* Task instructions:
Rewrite the records from the line that contains "Where should I" through the end of the records, replacing "gallery" with "album" and leaving everything else unchanged. Leave the pictures out of your answer.
=== Given data ===
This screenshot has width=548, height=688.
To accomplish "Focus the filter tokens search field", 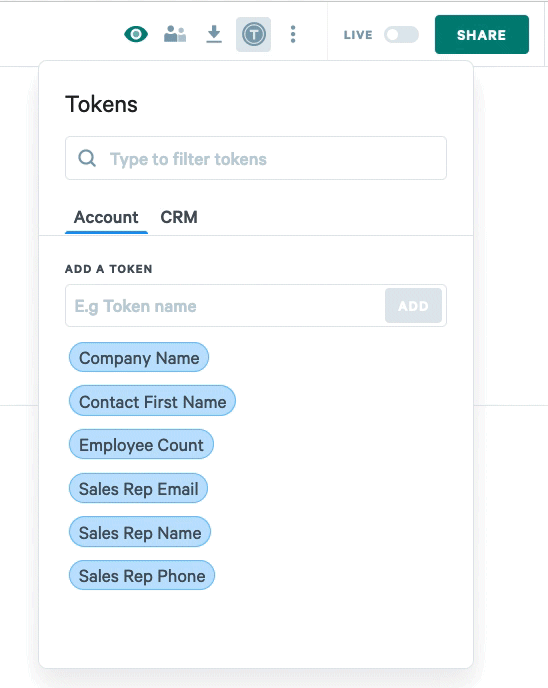I will click(256, 158).
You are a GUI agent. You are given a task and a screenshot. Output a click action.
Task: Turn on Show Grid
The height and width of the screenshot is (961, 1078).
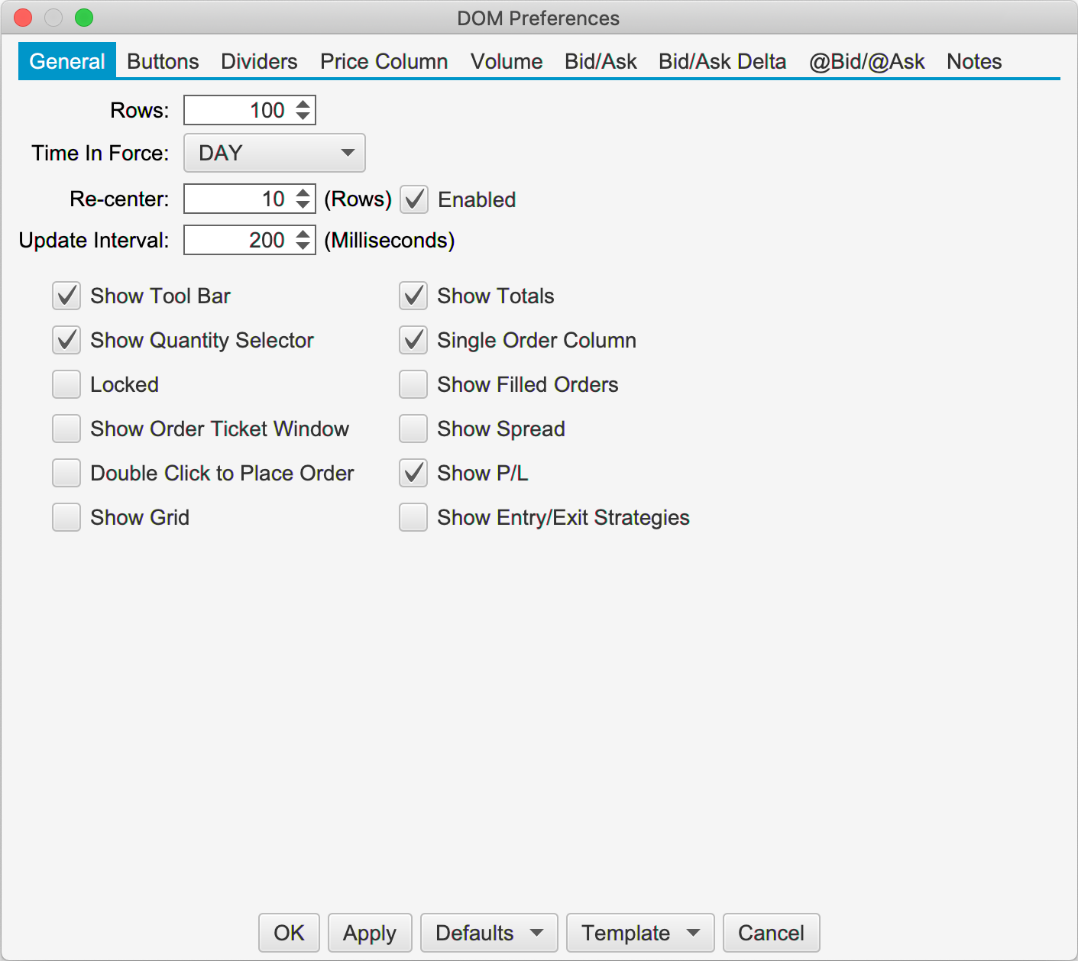click(67, 518)
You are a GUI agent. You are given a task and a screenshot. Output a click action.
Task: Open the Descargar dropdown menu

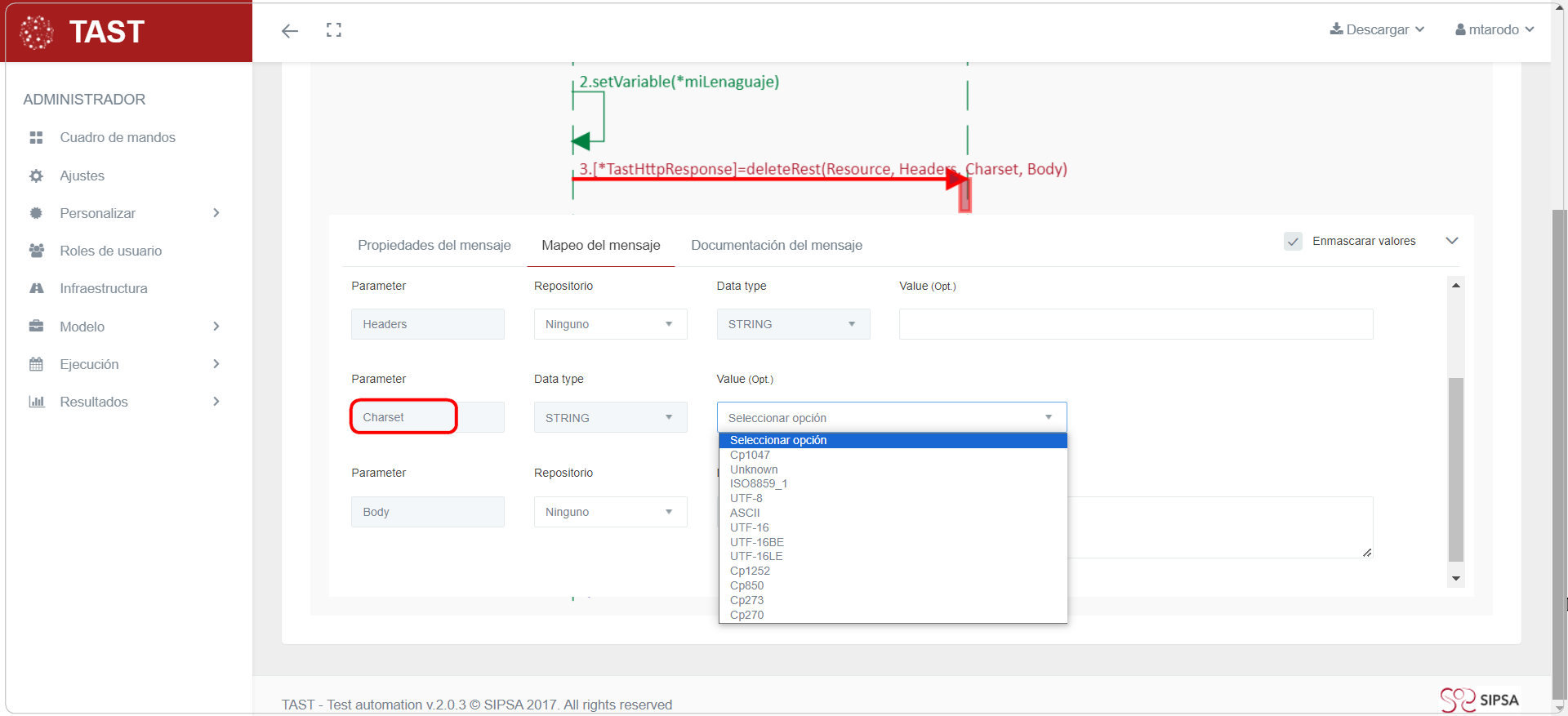[1377, 29]
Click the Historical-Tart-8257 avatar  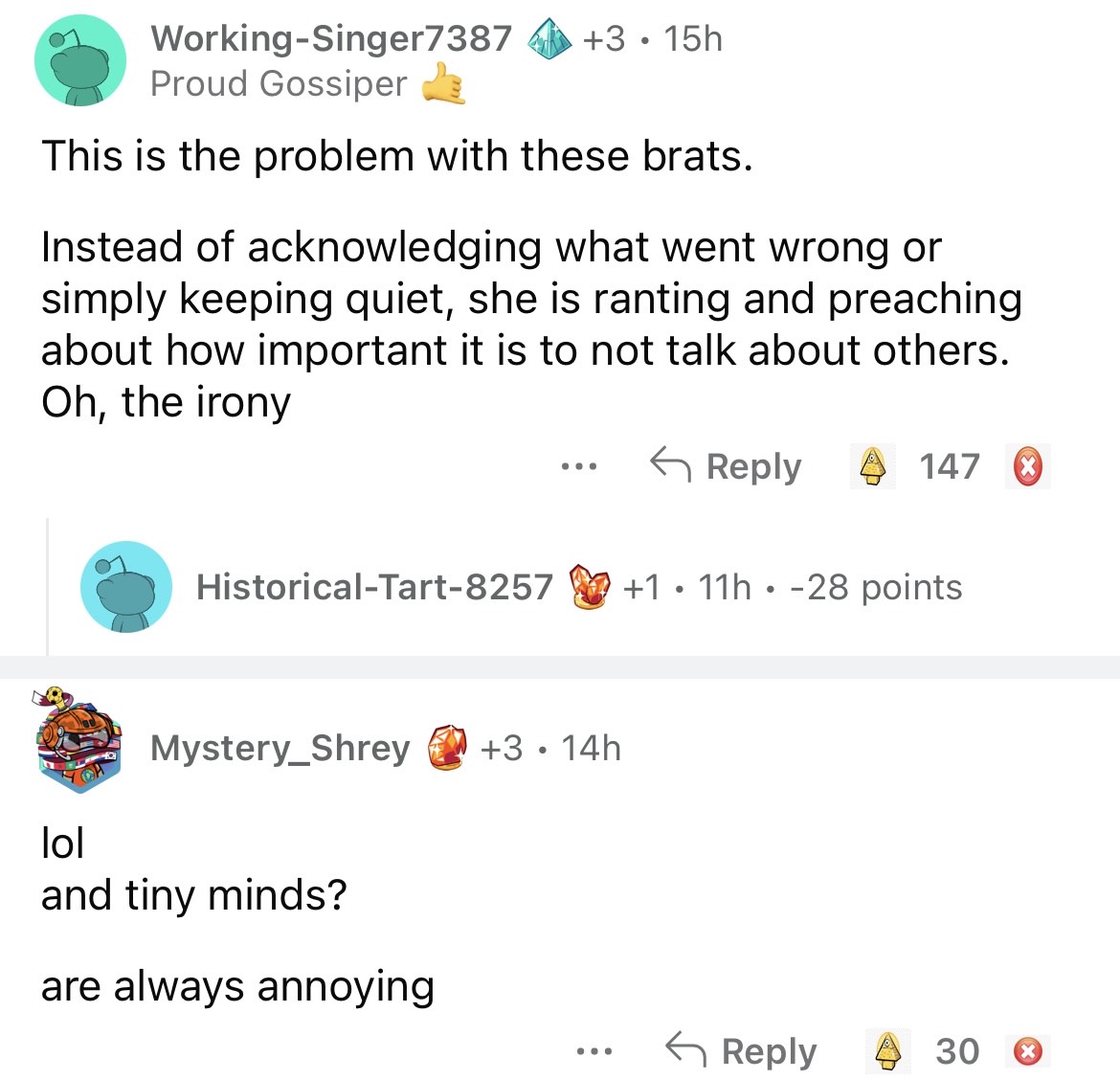pyautogui.click(x=126, y=587)
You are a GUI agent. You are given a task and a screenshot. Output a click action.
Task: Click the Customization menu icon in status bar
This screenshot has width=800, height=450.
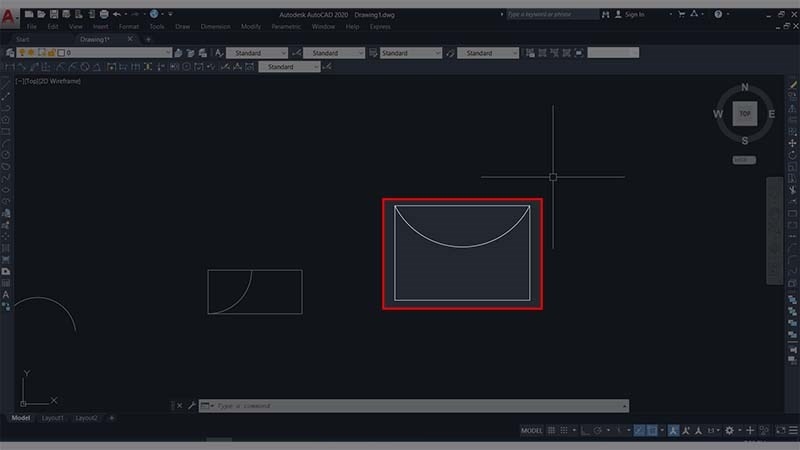click(x=791, y=431)
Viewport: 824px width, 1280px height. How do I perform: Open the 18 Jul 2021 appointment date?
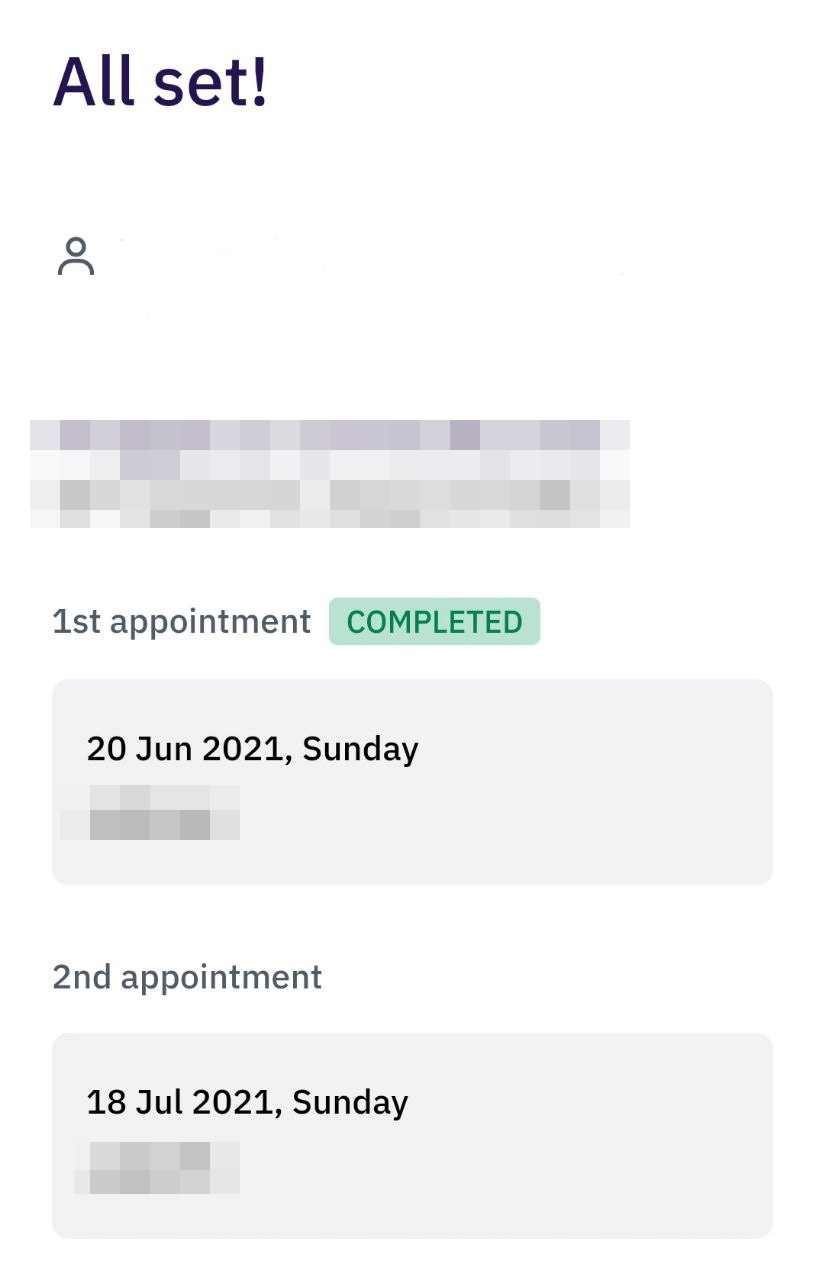247,1102
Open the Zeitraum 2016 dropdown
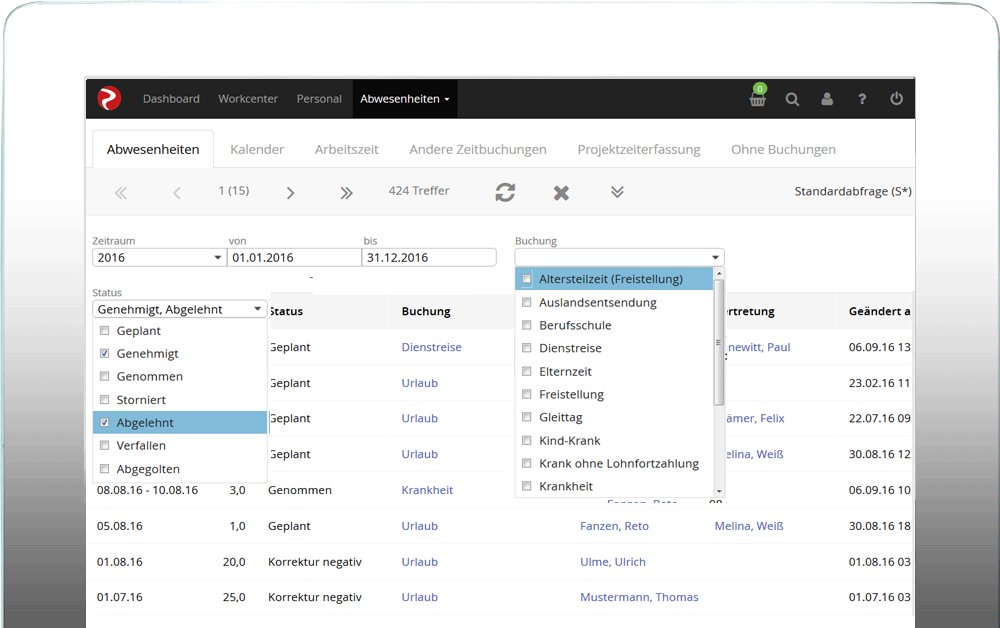The width and height of the screenshot is (1000, 628). (x=160, y=257)
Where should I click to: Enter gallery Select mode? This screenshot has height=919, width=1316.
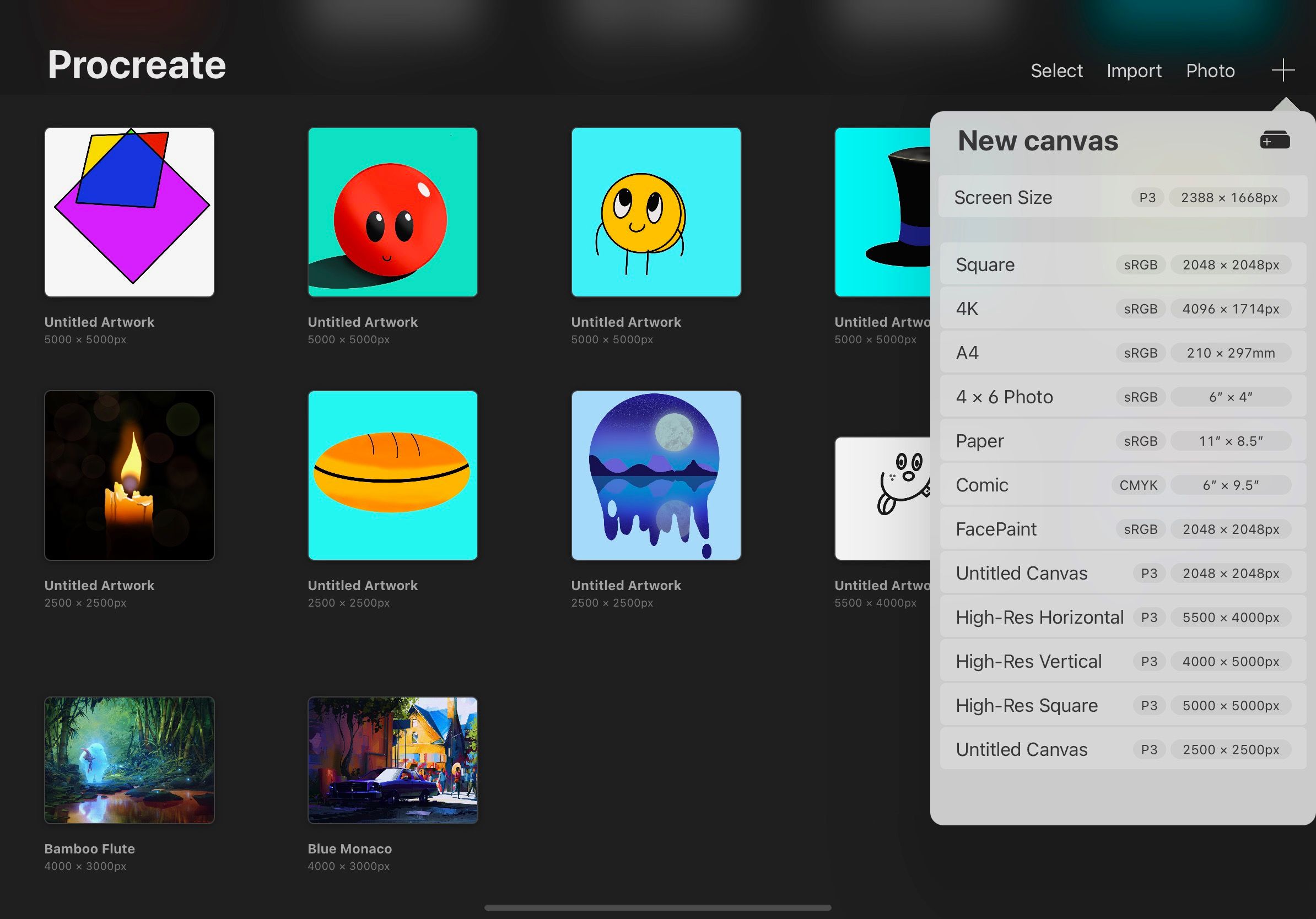pos(1056,70)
===
* Output:
Where should I click to: Enter album Select mode? This screenshot has height=919, width=1316.
pos(1056,70)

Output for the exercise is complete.